For technical users, this can be a good place to include:

  • Hardware specs and software information
  • Operating system and environment details
  • Specific tools or frameworks you commonly use

What "traits" should ChatGPT have?

One of the most valuable uses of system prompting is instructing for a brevity that is otherwise challenging to achieve in AI tools.

Some users find the overly-enthusiastic, overly-familiar tone that ChatGPT has taken on to be off-putting. Mitigating this with a negative prompt is more artwork than science, but you could try something along the lines of:

"Focus on providing thorough, but direct advice and information to the user. Avoid unnecessary enthusiasm. Avoid using emojis!"

Best Practices

  • Be specific about what you want
  • Combine positive and negative prompting for better results
  • Consider "dehumanizing" the model if you prefer more direct, less enthusiastic responses
  • Use the space strategically to create a more consistent and productive experience
  • A simple mechanism for filling out sections could involve using a large language model itself to condense your preferences into the character limits

Example Custom Instructions

This repository includes several example custom instructions that demonstrate different approaches and personalities:

Direct and Technical

This example is designed for technical users who prefer direct, concise responses without unnecessary conversational elements. It creates a more straightforward interaction style that focuses on information delivery rather than simulating a friendly conversation.

Key characteristics:

  • Technical precision and accuracy
  • Concise, well-structured responses
  • Professional tone without unnecessary enthusiasm
  • Assumption of technical competence

Friendly and Supportive

This example is designed for users who prefer a more conversational, supportive interaction style.
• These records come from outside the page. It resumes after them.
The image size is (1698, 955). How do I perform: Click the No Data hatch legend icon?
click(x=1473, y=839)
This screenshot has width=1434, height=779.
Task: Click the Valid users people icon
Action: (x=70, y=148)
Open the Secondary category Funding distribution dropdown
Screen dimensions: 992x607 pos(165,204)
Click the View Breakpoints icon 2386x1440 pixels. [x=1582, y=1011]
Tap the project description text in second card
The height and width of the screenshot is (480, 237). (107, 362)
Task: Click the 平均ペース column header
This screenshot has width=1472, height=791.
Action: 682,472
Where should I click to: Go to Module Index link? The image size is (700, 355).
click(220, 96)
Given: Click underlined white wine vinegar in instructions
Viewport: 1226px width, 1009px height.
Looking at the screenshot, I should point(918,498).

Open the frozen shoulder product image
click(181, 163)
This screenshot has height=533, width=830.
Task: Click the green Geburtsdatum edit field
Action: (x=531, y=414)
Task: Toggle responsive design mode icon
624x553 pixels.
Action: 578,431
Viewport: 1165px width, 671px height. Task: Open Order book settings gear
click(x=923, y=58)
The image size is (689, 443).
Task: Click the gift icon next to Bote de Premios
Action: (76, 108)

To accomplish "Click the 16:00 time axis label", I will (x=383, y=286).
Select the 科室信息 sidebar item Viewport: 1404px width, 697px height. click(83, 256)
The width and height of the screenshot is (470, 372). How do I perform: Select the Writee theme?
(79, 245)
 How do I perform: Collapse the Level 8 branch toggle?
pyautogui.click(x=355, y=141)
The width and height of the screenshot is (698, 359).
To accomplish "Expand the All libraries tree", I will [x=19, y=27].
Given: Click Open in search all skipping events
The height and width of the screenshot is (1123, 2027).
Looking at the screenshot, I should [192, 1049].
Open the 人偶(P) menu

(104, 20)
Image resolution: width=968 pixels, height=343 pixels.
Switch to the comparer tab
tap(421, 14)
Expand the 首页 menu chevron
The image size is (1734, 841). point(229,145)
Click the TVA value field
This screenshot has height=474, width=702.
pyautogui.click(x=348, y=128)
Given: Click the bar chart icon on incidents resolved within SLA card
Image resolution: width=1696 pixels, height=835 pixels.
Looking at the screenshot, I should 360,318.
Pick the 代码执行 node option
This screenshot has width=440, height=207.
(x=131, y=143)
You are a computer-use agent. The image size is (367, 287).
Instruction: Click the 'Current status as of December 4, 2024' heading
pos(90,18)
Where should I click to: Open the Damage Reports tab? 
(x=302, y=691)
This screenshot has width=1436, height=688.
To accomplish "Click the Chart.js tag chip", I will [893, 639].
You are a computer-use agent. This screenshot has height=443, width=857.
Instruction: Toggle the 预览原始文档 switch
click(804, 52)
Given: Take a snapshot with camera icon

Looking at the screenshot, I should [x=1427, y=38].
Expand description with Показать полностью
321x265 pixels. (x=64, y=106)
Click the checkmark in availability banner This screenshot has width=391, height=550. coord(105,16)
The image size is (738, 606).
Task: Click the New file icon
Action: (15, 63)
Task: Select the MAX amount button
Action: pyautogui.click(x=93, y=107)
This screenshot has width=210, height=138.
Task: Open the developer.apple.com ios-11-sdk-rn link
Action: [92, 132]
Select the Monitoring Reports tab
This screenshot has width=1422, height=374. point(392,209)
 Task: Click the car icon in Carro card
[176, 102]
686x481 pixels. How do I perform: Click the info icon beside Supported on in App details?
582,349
It works well for creative fields where the process of ideation and refinement benefits from a supportive, collaborative approach.

Key characteristics:

  • Friendly, encouraging tone
  • Use of analogies and storytelling to explain concepts
  • Emphasis on creativity and collaboration
  • Consideration of both practical needs and emotional aspects of work

Academic and Analytical

This example is designed for users engaged in academic research, complex analysis, or interdisciplinary work where careful consideration of multiple perspectives and methodological approaches is valuable.

Key characteristics:

  • Intellectual rigor and precision
  • Systematic development of ideas
  • Recognition of complexity and nuance
  • Integration of theoretical and empirical perspectives

Each example includes all three sections of custom instructions with detailed explanations and notes on the intended effect.

Resources

OpenAI Docs Anthropic Claude GitHub Repo

About

This repository is based on the blog post "System Prompting In ChatGPT - The 'Custom Instructions'" by Daniel Rosehill.

Used carefully, strategically and selectively, the custom instructions are a valuable part of the ChatGPT UI not to be neglected. Coupled with the advances in memory and many other improvements, they together provide a pathway to a more consistent, satisfying and productive user experience.